**Available data**
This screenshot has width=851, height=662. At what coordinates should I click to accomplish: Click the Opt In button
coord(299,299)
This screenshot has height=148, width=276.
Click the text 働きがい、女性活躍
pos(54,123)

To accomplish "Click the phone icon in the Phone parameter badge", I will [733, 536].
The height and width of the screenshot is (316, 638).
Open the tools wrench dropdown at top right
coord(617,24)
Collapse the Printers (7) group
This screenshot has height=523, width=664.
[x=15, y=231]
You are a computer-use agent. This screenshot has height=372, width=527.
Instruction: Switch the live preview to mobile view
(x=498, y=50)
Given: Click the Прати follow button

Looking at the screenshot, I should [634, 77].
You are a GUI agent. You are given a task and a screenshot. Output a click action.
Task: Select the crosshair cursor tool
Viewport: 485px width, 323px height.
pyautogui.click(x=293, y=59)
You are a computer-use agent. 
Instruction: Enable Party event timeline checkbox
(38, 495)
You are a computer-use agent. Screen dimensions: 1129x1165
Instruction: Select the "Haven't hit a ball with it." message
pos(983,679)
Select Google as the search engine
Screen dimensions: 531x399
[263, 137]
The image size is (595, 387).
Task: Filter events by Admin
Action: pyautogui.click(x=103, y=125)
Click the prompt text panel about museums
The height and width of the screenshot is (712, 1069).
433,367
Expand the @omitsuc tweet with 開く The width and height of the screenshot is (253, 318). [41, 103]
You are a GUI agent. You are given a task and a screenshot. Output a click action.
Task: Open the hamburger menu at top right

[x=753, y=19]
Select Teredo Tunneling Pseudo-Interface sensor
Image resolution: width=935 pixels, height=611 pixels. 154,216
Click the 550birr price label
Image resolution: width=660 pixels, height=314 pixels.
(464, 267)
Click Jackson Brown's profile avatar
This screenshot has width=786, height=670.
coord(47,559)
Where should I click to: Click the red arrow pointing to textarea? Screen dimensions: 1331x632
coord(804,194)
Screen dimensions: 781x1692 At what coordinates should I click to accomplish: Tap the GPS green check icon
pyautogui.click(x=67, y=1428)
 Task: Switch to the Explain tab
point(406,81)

**What you should do**
Restate the whole listing exactly, leaving out nothing.

**Task answer**
This screenshot has width=851, height=662. At what coordinates should I click to accomplish: Click the Opt In button
coord(299,299)
This screenshot has height=148, width=276.
Click the text 働きがい、女性活躍
pos(54,123)

To accomplish "Click the phone icon in the Phone parameter badge", I will [733, 536].
The height and width of the screenshot is (316, 638).
Open the tools wrench dropdown at top right
coord(617,24)
Collapse the Printers (7) group
This screenshot has height=523, width=664.
[x=15, y=231]
You are a computer-use agent. This screenshot has height=372, width=527.
Instruction: Switch the live preview to mobile view
(x=498, y=50)
Given: Click the Прати follow button

Looking at the screenshot, I should [634, 77].
You are a GUI agent. You are given a task and a screenshot. Output a click action.
Task: Select the crosshair cursor tool
Viewport: 485px width, 323px height.
pyautogui.click(x=293, y=59)
You are a computer-use agent. 
Instruction: Enable Party event timeline checkbox
(38, 495)
You are a computer-use agent. Screen dimensions: 1129x1165
Instruction: Select the "Haven't hit a ball with it." message
pos(983,679)
Select Google as the search engine
Screen dimensions: 531x399
[263, 137]
The image size is (595, 387).
Task: Filter events by Admin
Action: pyautogui.click(x=103, y=125)
Click the prompt text panel about museums
The height and width of the screenshot is (712, 1069).
433,367
Expand the @omitsuc tweet with 開く The width and height of the screenshot is (253, 318). [41, 103]
You are a GUI agent. You are given a task and a screenshot. Output a click action.
Task: Open the hamburger menu at top right

[x=753, y=19]
Select Teredo Tunneling Pseudo-Interface sensor
Image resolution: width=935 pixels, height=611 pixels. 154,216
Click the 550birr price label
Image resolution: width=660 pixels, height=314 pixels.
(464, 267)
Click Jackson Brown's profile avatar
This screenshot has width=786, height=670.
coord(47,559)
Where should I click to: Click the red arrow pointing to textarea? Screen dimensions: 1331x632
coord(804,194)
Screen dimensions: 781x1692 At what coordinates should I click to accomplish: Tap the GPS green check icon
pyautogui.click(x=67, y=1428)
 Task: Switch to the Explain tab
point(406,81)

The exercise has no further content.